I agree with Kurt that this film is the rare successful blend of arthouse and the kind of horror that satisfies on a more visceral level. While there is plenty of acion to be found, it is the characters' and the film's humanity that really drives it. The Girl With All the Gifts is one that will definitely end up on my end-of-year top ten, and you owe it to yourself to check it out.
The Disc:
Lionsgate's Blu-ray disc of The Girl With All the Gifts looks and sound as spectacular as you would expect. The film had a rather modest budget, but the team behind it did wonders with their project, squeezing every last time of production value out of everything they had.
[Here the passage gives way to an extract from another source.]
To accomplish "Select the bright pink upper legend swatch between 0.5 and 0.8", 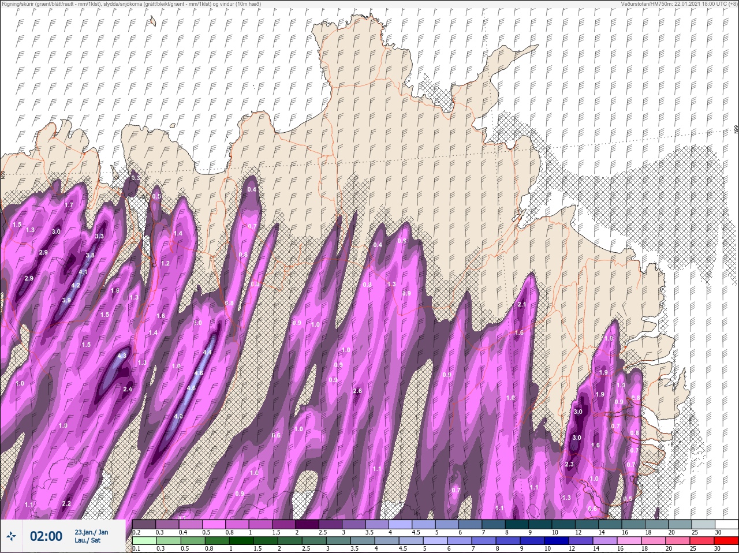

The film looks fantastic, but I would like to give special attention to a superb DTS-HD MA 5.1 audio track that really immerses the viewer in the film through smart use of the surround channels. It isn't a flashy audio presentation, but what the sound designer did with the quiet moments in the film is wonderful.
In terms of extras, the film is supported by a solid featurette called "Unwrap the Secrets of The Girl WIth All the Gifts". This featurette goes a bit beyond your everyday EPK in discussing not only the production of the film, but also a lot of the psychology of the script and features extensive interviews with the director, writer, actors, and even the composer in an effort to give a holistic view of a dedicated team that made this magic happen. If I had my 'druthers, I could've watched another hour of detailed behind-the-scenes footage, but I know that on a film like this we couldn't really as for more than this solid featurette, and I'm happy. I do wish they'd added an audio commentary, but maybe at some point in this future when the film is a bona fide classic we'll get all of that. For now, consider this a definite recommendation!